The Unite Us HealthTag pilot program is designed to have pharmacy employees help close lifestyle gaps for patients. “By analyzing Aetna Medicaid’s claims data, we can identify patients who are filling their prescriptions at CVS pharmacies that are participating in this pilot program,” she said.
When those patients come to a CVS Pharmacy to pick up their prescription, the HealthTag opportunity alerts the pharmacy employee to talk with the patient about program options through Unite Us that meet their lifestyle needs. Once a patient is enrolled in the Unite Us platform, they’re connected with community-based organizations to help address their specific needs.

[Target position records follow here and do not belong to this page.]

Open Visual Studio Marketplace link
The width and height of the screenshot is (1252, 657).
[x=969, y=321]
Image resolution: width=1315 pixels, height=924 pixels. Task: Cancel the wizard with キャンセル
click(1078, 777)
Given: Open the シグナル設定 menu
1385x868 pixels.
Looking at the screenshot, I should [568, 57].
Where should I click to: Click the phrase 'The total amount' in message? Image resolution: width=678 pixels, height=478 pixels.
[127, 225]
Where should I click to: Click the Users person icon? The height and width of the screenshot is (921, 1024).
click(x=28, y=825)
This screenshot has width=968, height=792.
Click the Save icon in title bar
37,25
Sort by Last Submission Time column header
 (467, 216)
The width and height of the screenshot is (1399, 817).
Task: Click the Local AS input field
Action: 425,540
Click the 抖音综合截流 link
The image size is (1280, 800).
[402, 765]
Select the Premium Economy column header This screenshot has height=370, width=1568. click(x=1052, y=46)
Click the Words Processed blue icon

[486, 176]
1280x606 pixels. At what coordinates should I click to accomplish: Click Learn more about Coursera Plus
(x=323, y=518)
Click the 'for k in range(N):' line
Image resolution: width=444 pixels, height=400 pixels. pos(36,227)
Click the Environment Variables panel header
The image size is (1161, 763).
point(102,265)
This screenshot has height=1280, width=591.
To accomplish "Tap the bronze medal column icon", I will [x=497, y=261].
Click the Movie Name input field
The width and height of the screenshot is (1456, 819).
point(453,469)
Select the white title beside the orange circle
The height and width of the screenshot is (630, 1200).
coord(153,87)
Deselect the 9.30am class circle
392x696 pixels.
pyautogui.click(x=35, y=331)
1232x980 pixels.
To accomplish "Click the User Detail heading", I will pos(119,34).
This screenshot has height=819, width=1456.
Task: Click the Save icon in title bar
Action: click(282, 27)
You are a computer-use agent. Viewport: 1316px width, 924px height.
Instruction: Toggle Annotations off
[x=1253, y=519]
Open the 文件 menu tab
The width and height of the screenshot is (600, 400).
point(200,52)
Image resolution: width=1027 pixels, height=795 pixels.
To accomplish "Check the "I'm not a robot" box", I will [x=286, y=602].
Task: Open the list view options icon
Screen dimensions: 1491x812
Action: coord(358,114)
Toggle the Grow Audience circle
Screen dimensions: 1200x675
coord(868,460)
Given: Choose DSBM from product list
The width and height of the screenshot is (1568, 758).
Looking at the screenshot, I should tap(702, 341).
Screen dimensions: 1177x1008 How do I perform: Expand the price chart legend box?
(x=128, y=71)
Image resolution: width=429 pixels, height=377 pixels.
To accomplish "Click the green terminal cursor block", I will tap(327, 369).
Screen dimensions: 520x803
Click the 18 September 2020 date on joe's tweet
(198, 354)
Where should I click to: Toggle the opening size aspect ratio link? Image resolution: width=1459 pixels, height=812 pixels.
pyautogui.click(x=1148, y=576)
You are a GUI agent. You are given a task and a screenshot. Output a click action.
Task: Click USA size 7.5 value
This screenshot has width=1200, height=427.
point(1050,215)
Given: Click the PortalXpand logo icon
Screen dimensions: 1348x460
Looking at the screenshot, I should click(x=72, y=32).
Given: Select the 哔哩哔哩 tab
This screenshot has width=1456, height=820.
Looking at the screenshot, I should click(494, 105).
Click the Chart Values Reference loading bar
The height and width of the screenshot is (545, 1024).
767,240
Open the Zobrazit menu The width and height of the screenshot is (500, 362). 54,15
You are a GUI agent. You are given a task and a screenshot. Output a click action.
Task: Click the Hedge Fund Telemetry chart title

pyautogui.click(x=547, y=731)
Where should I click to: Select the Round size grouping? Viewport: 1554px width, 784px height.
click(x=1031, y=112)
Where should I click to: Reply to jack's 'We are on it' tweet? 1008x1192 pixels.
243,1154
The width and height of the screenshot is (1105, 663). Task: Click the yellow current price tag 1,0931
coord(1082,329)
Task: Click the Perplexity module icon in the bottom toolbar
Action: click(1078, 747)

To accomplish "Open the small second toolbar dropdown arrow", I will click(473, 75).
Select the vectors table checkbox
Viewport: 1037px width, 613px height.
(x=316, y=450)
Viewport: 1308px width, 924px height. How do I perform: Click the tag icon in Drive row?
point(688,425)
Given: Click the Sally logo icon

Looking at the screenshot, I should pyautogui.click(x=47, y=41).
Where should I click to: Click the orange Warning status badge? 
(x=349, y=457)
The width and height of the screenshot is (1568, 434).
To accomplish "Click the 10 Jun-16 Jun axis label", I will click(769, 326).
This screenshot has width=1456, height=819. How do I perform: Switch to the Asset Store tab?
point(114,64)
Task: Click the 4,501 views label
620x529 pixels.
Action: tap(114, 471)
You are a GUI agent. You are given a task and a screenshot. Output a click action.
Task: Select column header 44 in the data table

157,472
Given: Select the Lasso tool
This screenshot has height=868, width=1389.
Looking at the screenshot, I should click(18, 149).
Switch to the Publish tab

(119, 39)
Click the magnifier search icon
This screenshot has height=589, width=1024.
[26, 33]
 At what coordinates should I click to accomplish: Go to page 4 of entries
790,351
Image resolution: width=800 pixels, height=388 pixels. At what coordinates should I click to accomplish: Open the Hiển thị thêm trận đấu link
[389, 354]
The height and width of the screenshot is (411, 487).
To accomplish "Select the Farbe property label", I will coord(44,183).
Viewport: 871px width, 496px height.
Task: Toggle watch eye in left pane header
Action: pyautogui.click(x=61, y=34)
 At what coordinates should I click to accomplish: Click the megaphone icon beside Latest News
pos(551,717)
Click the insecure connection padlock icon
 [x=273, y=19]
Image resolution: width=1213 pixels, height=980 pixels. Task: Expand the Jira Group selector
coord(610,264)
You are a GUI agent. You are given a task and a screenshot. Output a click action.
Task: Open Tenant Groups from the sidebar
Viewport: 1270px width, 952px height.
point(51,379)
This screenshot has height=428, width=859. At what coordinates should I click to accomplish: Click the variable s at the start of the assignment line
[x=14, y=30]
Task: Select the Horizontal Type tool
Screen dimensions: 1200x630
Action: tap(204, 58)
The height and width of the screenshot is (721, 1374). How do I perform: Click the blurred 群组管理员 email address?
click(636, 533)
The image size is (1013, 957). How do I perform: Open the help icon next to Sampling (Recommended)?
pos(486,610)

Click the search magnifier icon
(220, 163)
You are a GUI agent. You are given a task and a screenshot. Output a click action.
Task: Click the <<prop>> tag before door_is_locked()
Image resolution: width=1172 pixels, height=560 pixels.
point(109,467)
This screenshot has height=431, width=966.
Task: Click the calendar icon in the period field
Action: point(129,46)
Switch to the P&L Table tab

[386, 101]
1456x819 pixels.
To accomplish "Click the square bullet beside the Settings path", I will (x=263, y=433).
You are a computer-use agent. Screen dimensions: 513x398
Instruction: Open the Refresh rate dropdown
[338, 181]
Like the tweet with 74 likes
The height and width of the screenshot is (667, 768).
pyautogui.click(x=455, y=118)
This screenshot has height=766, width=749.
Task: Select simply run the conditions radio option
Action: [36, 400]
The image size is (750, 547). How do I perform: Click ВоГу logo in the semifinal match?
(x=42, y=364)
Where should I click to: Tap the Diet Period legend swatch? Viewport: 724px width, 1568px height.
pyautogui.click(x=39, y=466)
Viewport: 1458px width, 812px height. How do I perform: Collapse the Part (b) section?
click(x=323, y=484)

“The community-based organizations also can help with issues that aren’t as directly connected to a person’s health, but certainly have an influence on their well-being, such as housing services in the area,” Ferrick said. “Through this program, we’re able to improve the health of individuals and communities by providing people who need help the most with local resources through a trusted person they see on a regular basis, such as their pharmacist.”
CVS Health also is engaging with its members in vulnerable communities more often, using communications channels they are likely to see and respond to, such as text messages instead of emails or phone calls.
Lewis Drug’s Ladwig concurred that having conversations with patients is crucial, but many people are too busy and they don’t ask for help.
“How can we as pharmacists be good stewards of our ability to contact patients to get them to be better patients?” he said. “We are trying through MTM, but the biggest obstacle is that when we ask people for consultations on medications, they often say, ‘I’m fine, I don’t need anything’ and don’t get engaged in the conversation. Pharmacists want to help people to be healthier. That’s the bridge, and it’s what we emphasize.”
To that end, Lewis Drug also made an investment to offer its Smart Pack compliance pill pack and Smart Sync adherence packaging to patients for free, although the pharmacy does not receive reimbursement. “We bought a machine years ago, and are doing the packing at fill operations,” Ladwig said. “It’s a huge win for patients, especially daughters who are caregivers. The No. 1 reason people are hospitalized is because they don’t know how to take or understand their medications or the side effects.”